Records from a data collection

********

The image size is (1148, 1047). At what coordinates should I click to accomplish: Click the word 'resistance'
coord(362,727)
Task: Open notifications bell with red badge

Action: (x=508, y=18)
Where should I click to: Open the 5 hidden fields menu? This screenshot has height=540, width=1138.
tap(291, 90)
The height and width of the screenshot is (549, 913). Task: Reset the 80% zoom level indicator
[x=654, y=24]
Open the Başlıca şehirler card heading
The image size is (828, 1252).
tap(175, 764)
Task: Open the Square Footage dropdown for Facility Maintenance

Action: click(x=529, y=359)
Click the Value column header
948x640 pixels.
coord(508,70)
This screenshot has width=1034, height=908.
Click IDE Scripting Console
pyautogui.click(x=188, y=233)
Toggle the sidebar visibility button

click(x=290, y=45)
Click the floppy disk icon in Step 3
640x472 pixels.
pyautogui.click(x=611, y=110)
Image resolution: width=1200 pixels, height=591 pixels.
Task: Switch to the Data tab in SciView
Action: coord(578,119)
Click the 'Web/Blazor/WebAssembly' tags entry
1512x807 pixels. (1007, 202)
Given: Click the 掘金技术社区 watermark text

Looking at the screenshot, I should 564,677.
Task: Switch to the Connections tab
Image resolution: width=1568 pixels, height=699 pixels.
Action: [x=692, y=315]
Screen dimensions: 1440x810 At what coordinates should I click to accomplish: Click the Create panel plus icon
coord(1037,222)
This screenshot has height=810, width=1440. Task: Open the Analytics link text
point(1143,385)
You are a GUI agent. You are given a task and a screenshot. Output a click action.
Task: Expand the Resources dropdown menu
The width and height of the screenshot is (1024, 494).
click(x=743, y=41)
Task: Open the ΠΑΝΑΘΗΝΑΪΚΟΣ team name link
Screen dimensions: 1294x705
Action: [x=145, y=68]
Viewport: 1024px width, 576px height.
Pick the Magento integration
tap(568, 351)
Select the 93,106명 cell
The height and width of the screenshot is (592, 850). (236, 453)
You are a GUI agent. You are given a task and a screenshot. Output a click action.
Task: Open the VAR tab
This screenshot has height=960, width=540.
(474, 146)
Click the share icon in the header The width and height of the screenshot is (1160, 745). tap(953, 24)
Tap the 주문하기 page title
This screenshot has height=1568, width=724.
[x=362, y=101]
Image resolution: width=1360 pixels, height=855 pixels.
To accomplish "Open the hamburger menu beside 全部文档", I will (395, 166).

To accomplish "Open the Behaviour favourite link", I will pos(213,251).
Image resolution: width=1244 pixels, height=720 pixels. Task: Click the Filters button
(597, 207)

********

## Goal of the exercise
Word for word, repeat every record.

## Written answer
The image size is (1148, 1047). At what coordinates should I click to accomplish: Click the word 'resistance'
coord(362,727)
Task: Open notifications bell with red badge

Action: (x=508, y=18)
Where should I click to: Open the 5 hidden fields menu? This screenshot has height=540, width=1138.
tap(291, 90)
The height and width of the screenshot is (549, 913). Task: Reset the 80% zoom level indicator
[x=654, y=24]
Open the Başlıca şehirler card heading
The image size is (828, 1252).
tap(175, 764)
Task: Open the Square Footage dropdown for Facility Maintenance

Action: click(x=529, y=359)
Click the Value column header
948x640 pixels.
coord(508,70)
This screenshot has width=1034, height=908.
Click IDE Scripting Console
pyautogui.click(x=188, y=233)
Toggle the sidebar visibility button

click(x=290, y=45)
Click the floppy disk icon in Step 3
640x472 pixels.
pyautogui.click(x=611, y=110)
Image resolution: width=1200 pixels, height=591 pixels.
Task: Switch to the Data tab in SciView
Action: coord(578,119)
Click the 'Web/Blazor/WebAssembly' tags entry
1512x807 pixels. (1007, 202)
Given: Click the 掘金技术社区 watermark text

Looking at the screenshot, I should 564,677.
Task: Switch to the Connections tab
Image resolution: width=1568 pixels, height=699 pixels.
Action: [x=692, y=315]
Screen dimensions: 1440x810 At what coordinates should I click to accomplish: Click the Create panel plus icon
coord(1037,222)
This screenshot has height=810, width=1440. Task: Open the Analytics link text
point(1143,385)
You are a GUI agent. You are given a task and a screenshot. Output a click action.
Task: Expand the Resources dropdown menu
The width and height of the screenshot is (1024, 494).
click(x=743, y=41)
Task: Open the ΠΑΝΑΘΗΝΑΪΚΟΣ team name link
Screen dimensions: 1294x705
Action: [x=145, y=68]
Viewport: 1024px width, 576px height.
Pick the Magento integration
tap(568, 351)
Select the 93,106명 cell
The height and width of the screenshot is (592, 850). (236, 453)
You are a GUI agent. You are given a task and a screenshot. Output a click action.
Task: Open the VAR tab
This screenshot has height=960, width=540.
(474, 146)
Click the share icon in the header The width and height of the screenshot is (1160, 745). tap(953, 24)
Tap the 주문하기 page title
This screenshot has height=1568, width=724.
[x=362, y=101]
Image resolution: width=1360 pixels, height=855 pixels.
To accomplish "Open the hamburger menu beside 全部文档", I will (395, 166).

To accomplish "Open the Behaviour favourite link", I will pos(213,251).
Image resolution: width=1244 pixels, height=720 pixels. Task: Click the Filters button
(597, 207)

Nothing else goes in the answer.